→ REQUEST: Copy every one of the following records line for line, changing nothing.

→ RAW DATA:
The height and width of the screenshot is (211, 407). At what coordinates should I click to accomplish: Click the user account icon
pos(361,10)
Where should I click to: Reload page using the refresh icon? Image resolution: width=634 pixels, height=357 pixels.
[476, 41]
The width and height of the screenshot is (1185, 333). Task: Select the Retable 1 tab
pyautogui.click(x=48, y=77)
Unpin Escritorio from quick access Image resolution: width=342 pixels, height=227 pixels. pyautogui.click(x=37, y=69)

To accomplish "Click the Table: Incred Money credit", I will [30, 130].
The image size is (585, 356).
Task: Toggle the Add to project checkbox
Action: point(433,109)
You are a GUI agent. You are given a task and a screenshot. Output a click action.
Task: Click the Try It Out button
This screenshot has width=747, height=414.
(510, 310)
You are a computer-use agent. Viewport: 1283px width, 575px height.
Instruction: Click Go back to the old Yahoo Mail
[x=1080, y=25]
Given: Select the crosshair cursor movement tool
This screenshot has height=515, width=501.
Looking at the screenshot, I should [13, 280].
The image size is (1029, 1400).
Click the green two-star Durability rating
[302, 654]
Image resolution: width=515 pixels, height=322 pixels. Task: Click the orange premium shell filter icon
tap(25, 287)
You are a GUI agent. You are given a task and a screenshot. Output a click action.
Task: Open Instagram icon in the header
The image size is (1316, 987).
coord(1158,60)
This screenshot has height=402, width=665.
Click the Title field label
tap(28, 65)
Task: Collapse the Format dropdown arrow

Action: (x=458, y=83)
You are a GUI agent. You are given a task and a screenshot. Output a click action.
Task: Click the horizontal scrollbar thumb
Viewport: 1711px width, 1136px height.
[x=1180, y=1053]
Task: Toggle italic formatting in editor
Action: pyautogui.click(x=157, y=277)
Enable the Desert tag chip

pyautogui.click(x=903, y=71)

→ EXERCISE RESPONSE:
The height and width of the screenshot is (211, 407). At what coordinates should I click to accomplish: Click the user account icon
pos(361,10)
Where should I click to: Reload page using the refresh icon? Image resolution: width=634 pixels, height=357 pixels.
[476, 41]
The width and height of the screenshot is (1185, 333). Task: Select the Retable 1 tab
pyautogui.click(x=48, y=77)
Unpin Escritorio from quick access Image resolution: width=342 pixels, height=227 pixels. pyautogui.click(x=37, y=69)

To accomplish "Click the Table: Incred Money credit", I will [30, 130].
The image size is (585, 356).
Task: Toggle the Add to project checkbox
Action: point(433,109)
You are a GUI agent. You are given a task and a screenshot. Output a click action.
Task: Click the Try It Out button
This screenshot has width=747, height=414.
(510, 310)
You are a computer-use agent. Viewport: 1283px width, 575px height.
Instruction: Click Go back to the old Yahoo Mail
[x=1080, y=25]
Given: Select the crosshair cursor movement tool
This screenshot has height=515, width=501.
Looking at the screenshot, I should [13, 280].
The image size is (1029, 1400).
Click the green two-star Durability rating
[302, 654]
Image resolution: width=515 pixels, height=322 pixels. Task: Click the orange premium shell filter icon
tap(25, 287)
You are a GUI agent. You are given a task and a screenshot. Output a click action.
Task: Open Instagram icon in the header
The image size is (1316, 987).
coord(1158,60)
This screenshot has height=402, width=665.
Click the Title field label
tap(28, 65)
Task: Collapse the Format dropdown arrow

Action: (x=458, y=83)
You are a GUI agent. You are given a task and a screenshot. Output a click action.
Task: Click the horizontal scrollbar thumb
Viewport: 1711px width, 1136px height.
[x=1180, y=1053]
Task: Toggle italic formatting in editor
Action: pyautogui.click(x=157, y=277)
Enable the Desert tag chip

pyautogui.click(x=903, y=71)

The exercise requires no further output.